El sol se ocultaba sobre el campo de batalla, tiñendo el cielo de tonos de sangre y oro, como si la propia naturaleza lamentara a los caídos. Vladímir estaba entre las ruinas, su armadura desgastada y su rostro cubierto de polvo y tristeza. El aire era pesado con el olor a muerte y a madera quemada, y cada respiración recordaba el precio pagado por esta tierra. Observaba a sus guerreros, que recogían los cuerpos de sus compañeros, y sentía un profundo vacío que llenaba su corazón después de la adrenalina de la batalla.
Los gritos alegres de victoria parecían tan lejanos y vacíos cuando veía los rostros desfigurados por el dolor de las madres que buscaban a sus hijos entre los muertos. Cada triunfo, cada estandarte capturado, cada metro de tierra unido a la Rus de Kiev costaba vidas, lágrimas y una parte de su propia alma. Recordaba las palabras de su abuela Olga sobre que la verdadera fuerza no reside en las conquistas, sino en la sabiduría, pero ¿podía la sabiduría consolar a quienes habían perdido a sus seres queridos?

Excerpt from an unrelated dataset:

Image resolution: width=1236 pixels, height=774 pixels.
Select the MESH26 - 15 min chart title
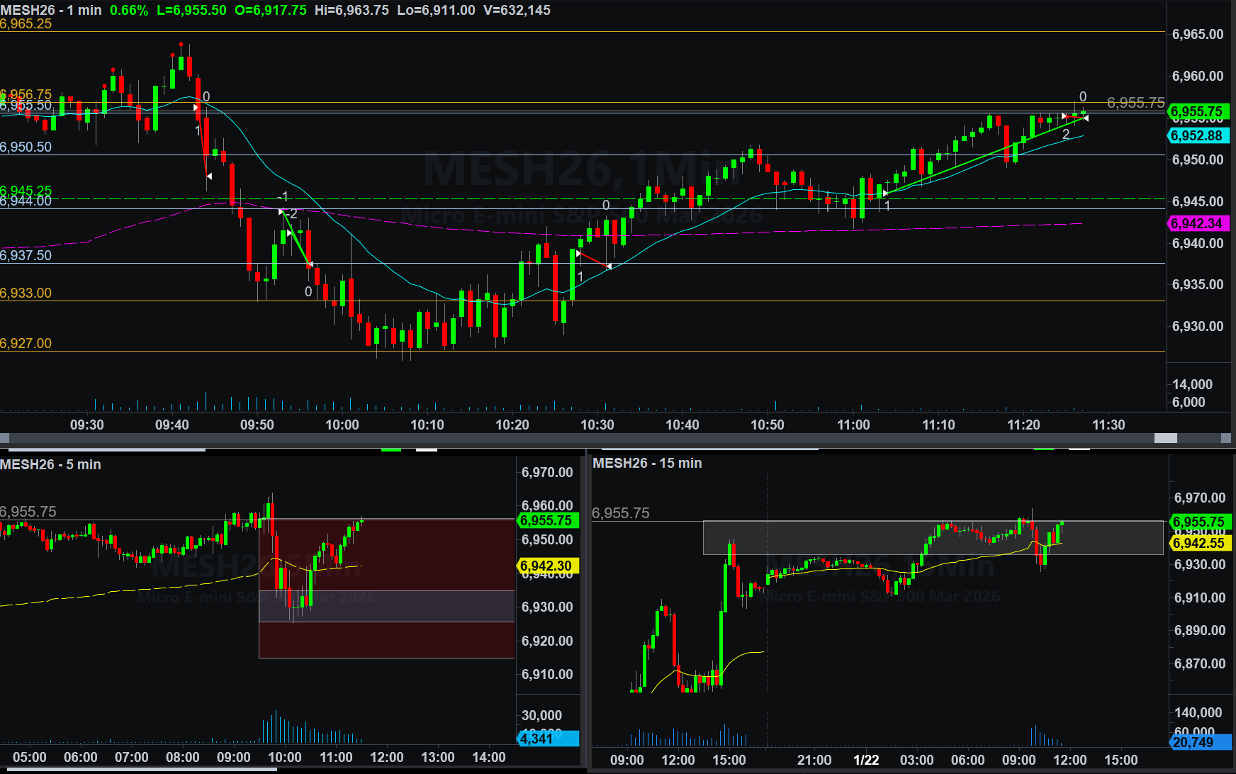coord(647,463)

Se le acercó un anciano guerrero, con el rostro arrugado por los años vividos y las batallas presenciadas. Colocó silenciosamente su mano sobre el hombro del príncipe, y en ese gesto había más comprensión que en cualquier palabra. Esta guerra contra los pechenegos estaba ganada, eso era indiscutible. El enemigo se había retirado, las tierras de Kiev estaban seguras. Pero, ¿podía llamarse victoria cuando el campo estaba cubierto de cuerpos de ambos bandos, cuando los sobrevivientes lloraban a sus camaradas?
Vladímir caminó entre las filas de heridos; cada gemido, cada relato de coraje o sacrificio resonaba en su alma como un campanazo que llamaba a la reflexión. Era príncipe, portador de la responsabilidad de cada decisión, de cada orden que había llevado a la muerte. Este poder, por el que había luchado con su hermano, de repente se sentía como una carga más pesada que la más gruesa de las armaduras. ¿Valían sus ambiciones, su deseo de unificar la Rus de Kiev, tales sacrificios?
Durante la noche, cuando el campamento estaba en silencio y solo los centinelas suspiraban junto a la hoguera, Vladímir no podía dormir. Salió del campamento y observó las estrellas, que parpadeaban frías en el cielo, indiferentes al sufrimiento humano. Recordaba el rostro de su hermano Yaropolk, su lucha por el trono, y comprendía que la guerra siempre deja cicatrices, sin importar de qué lado se obtenga la victoria. La victoria sobre los pechenegos era solo otra etapa, pero ¿cuál sería el verdadero precio de esta victoria para el futuro de la Rus de Kiev?
Pensaba en su hijo Yaroslav, en el legado que le dejaría. ¿Un legado de sangre y lágrimas, o un legado de sabiduría y unidad? El bautismo de la Rus de Kiev le había dado una nueva fe, una nueva esperanza, pero ¿podría esta fe sanar las heridas causadas por la guerra? Se sentía al borde de algo grande y peligroso a la vez.
Al regresar al campamento, Vladímir encontró un pequeño tridente tallado en piedra entre las ruinas, un símbolo que había elegido para sí mismo y su tierra. Lo sostuvo en la palma de su mano, sintiendo su peso y su frío. Este signo se convirtió en un símbolo de fuerza, pero ahora también veía en él un símbolo de responsabilidad.
Con los primeros rayos del sol, Vladímir dio la orden de regresar a Kiev. Caminaba al frente de su ejército, con la mirada fija hacia adelante, pero sus pensamientos vagaban hacia el futuro.